**Brief 1:** In the Feeding People interview, how old are founders Nic Rachman and Jessie Jones?
**Brief 2:** Copy the passage of the Feeding People interview word for word, starting at "How did you" and ending at "at Low End.".
**Brief 3:** Go on with the Feeding People interview from the point where it stops.

----- Document segment -----

Feeding People is a dark and delicious contradiction. Both the band and the band members are incredibly young (founders Nic Rachman and Jessie Jones are just 19 years old) but their music—fueled by beer and the attentions of Burger Records—also veers towards the ancient and dark. These punk rock kids have roots in psychedelia, stoner metal, pre-war blues, and even Sunday School sing-a-longs, and they also know how to enjoy a backyard, a cool evening, a chimenea, and a cracklin’ Duraflame log. We coaxed them into talking about drugs and demons, just days before the End of Time—bad timing, since this is their first interview ever! Their LP is out now on Burger, too. This interview by Dan Collins and Lainna Fader.
What was it like sharing the stage with Thom Yorke?
Mike Reinhart (drums): He shared the stage with us!
Nic Rachman (guitar, bass, vocals): It was at the Airliner, for Low End Theory.
Louis Filliger (bass, guitar): I told him, ‘Thanks, Thom Yorke, for opening for us,’ because he played before us. I’ll never get the chance to say that again!
MR: Gaslamp played, and Free the Robots. It was Thom Yorke’s first DJ session ever! He was pretty nervous because it wasn’t his equipment. Flying Lotus was helping him. For not knowing, he DJ’d for like two hours. We didn’t know if we were gonna play! The place kept getting shut down by the fire marshal.
NR: They turned away 300 people, then kicked out like half the people, and it refilled again. That was pretty crazy. They wouldn’t even let us go outside.
MR: Thom Yorke just appeared out of the wall, and when he was done, he disappeared into the wall! There were no trap doors! He jumped into a large man’s jacket and somehow fit into his belly fat and was led away.
Did he turn into swarms of rats, or some other form of vampiric manifestation?
MR: Now that I think about it, I saw a shit ton of roaches on the roof.
MR: He probably disintegrated into bugs and left the building!
Jessie Jones (guitar, vocals): And belly fat.
How did you end up doing Low End Theory in the first place? Your sound doesn’t seem to be a fit for that scene.
NR: Well, because Gaslamp Killer plays our songs in his shows. They like our music—that’s why they asked us to.
MR: I think we’re the third band to ever play at Low End.
NR: We’re only the second—Entrance Band was the other band.

----- Supplied records -----

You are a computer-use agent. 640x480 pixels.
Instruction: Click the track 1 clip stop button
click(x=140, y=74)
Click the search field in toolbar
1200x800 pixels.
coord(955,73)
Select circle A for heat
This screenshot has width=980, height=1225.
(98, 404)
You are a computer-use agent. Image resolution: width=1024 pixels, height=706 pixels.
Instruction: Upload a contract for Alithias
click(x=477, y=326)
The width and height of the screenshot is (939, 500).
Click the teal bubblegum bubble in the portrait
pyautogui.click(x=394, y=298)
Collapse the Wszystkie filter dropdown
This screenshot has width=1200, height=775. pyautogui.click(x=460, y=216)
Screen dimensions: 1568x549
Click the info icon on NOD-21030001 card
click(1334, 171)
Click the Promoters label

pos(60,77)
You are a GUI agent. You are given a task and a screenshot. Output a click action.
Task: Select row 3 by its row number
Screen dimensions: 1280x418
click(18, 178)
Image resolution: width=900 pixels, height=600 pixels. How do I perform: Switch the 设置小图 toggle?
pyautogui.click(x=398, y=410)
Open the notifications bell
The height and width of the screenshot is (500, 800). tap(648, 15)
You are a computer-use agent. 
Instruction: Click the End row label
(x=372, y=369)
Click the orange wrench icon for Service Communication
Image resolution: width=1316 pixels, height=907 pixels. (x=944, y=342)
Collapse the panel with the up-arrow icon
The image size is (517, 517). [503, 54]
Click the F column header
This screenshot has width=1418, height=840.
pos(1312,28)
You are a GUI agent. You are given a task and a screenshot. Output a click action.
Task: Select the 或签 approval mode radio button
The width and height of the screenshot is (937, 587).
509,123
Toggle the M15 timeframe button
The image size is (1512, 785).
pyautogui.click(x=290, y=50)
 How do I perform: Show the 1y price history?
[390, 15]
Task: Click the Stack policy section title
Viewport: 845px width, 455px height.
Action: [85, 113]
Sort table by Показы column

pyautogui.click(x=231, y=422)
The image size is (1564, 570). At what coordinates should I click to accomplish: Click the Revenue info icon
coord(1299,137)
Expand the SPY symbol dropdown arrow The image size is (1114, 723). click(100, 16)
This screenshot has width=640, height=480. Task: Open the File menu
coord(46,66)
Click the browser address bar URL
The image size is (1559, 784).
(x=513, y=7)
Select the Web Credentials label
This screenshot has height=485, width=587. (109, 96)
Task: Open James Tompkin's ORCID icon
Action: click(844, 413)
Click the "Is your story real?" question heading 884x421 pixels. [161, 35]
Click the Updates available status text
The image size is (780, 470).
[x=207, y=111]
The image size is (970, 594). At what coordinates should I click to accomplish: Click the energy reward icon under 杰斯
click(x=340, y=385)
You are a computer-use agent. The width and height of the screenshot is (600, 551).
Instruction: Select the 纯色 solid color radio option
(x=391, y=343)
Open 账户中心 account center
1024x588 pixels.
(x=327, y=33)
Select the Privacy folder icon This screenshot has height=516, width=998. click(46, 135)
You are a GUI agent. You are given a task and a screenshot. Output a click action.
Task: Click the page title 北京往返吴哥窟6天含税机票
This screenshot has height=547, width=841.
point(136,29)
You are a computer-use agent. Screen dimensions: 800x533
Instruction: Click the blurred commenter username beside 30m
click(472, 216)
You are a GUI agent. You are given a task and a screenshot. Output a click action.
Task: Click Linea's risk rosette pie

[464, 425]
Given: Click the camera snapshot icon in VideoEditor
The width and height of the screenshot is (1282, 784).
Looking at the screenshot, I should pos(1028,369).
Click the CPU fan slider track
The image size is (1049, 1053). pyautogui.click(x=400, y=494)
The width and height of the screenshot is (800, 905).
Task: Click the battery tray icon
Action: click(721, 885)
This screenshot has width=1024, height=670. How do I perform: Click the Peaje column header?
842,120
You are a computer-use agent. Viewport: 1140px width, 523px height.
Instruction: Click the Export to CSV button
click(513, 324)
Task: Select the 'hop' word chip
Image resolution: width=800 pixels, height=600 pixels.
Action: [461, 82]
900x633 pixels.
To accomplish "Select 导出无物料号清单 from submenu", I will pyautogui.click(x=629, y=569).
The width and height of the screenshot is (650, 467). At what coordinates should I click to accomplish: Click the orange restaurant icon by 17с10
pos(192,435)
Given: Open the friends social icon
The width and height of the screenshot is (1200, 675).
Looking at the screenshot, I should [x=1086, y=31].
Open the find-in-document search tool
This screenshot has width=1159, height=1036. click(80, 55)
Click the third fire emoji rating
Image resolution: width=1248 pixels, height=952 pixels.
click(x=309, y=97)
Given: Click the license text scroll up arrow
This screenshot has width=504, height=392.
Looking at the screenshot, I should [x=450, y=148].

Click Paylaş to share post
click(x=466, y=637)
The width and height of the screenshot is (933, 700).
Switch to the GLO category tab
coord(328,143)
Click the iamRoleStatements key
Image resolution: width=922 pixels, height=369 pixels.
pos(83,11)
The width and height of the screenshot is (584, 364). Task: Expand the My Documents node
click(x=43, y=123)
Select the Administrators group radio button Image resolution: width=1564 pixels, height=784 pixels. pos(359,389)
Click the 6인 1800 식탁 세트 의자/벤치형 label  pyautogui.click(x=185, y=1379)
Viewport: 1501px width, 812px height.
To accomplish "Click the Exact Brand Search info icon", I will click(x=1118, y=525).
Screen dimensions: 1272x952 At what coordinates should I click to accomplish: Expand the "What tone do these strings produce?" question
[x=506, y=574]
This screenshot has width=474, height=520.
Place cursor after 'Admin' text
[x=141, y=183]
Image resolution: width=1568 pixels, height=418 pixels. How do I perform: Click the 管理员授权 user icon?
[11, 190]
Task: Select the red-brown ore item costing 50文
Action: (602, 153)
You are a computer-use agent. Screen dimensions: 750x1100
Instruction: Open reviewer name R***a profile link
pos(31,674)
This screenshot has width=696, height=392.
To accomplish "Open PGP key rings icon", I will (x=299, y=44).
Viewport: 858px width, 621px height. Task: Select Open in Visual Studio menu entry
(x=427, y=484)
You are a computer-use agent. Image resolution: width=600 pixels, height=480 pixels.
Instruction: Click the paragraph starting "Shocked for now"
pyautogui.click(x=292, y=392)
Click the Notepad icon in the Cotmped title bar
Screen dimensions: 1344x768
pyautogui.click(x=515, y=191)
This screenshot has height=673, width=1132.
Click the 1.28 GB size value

-----

**Expected output 1:** They are 19 years old.

**Expected output 2:**
How did you end up doing Low End Theory in the first place? Your sound doesn’t seem to be a fit for that scene.
NR: Well, because Gaslamp Killer plays our songs in his shows. They like our music—that’s why they asked us to.
MR: I think we’re the third band to ever play at Low End.

**Expected output 3:**
MR: Of everybody who was there to see the show, no one was there to see us! They were like, ‘Uhhh, what’s going on?’
MR: ‘All of a sudden we have to be subject to a band?’
Jane Reich (keyboards): We started off playing and there weren’t that many people in there—but slowly, but surely, more people were coming in.
JJ: They’re open to a lot of types of music, and I think psychedelic music is one of the genres that they like.
JR: As far as music goes, the more bands and DJs come together, the more we’re understanding each other’s style. Like, I’m into hip-hop, and I’m into psychedelic shit!
Who’s your favorite hip-hop artist?
JR: Uhhhhhh … ha ha ha ha ha!
MR: The beat scene is working in a lot of old psychedelic, 70s and jazz. I hear Gaslamp throwing in Jimi Hendrix.
NR: I think that’s why they like us. It’s kind of weird—at that show, we were a completely different feel. A lot of people were really into it, though. Daddy Kev offered us a record deal!
Your current record label is through Burger Records and you have a new tape with them—but you guys seem so different than those bands as well.
MR: I’ve been friends with Sean and the guys who run Burger, and we’ve been accepted by all the other bands, too. It’s not like we’re outsiders.
JR: We can’t thank Burger enough—all of them individually: Sean, Brian, Bobby and Lee—but especially Bobby and Brian. Brian was like our uncle when we went on tour.
Do you feel like your music is darker and heavier than anything else on the label?
NR: I think Burger is pretty dope, but I think our music is way darker than anything there.
LF: It’s more comparable to the MMOSS album they put out. They’re doing some psychedelic, dark stuff.
JR: I think we are definitely the weirdest individuals at Burger Records.
MR: My left nut has batwings!
We just interviewed Daryl Hall, and we talked about how he had dabbled in Aleister Crowley-ism. Are you guys involved in the occult?
MR: Who’s Aleister Crowley? That’s the guy with a triangle on his head?
JJ: Thelema: it’s his philosophy/religion that he created. No, we’re not involved officially.
MR: I am fully involved with demons in every way. Mike Reinhart is a demon!
JJ: I was possessed as a demon in a dream a couple nights ago. I was crawling on the ceiling, and I cut my throat open.
NR: I am definitely thinking seriously about getting a universal hexagram tattoo for Aleister Crowley.
LF: I was crucified in my dream a few nights ago. I was Jesus, and the guy who was crucifying me was wearing a polyester bowling suit, curly hair, and was totally like a Greek, slob bowler.
Why are you racist against the Greeks? It was the Jews who killed Jesus Christ.
LF: He was just greasy!
Despite being heavy and sinister, your music has some acoustic flourishes.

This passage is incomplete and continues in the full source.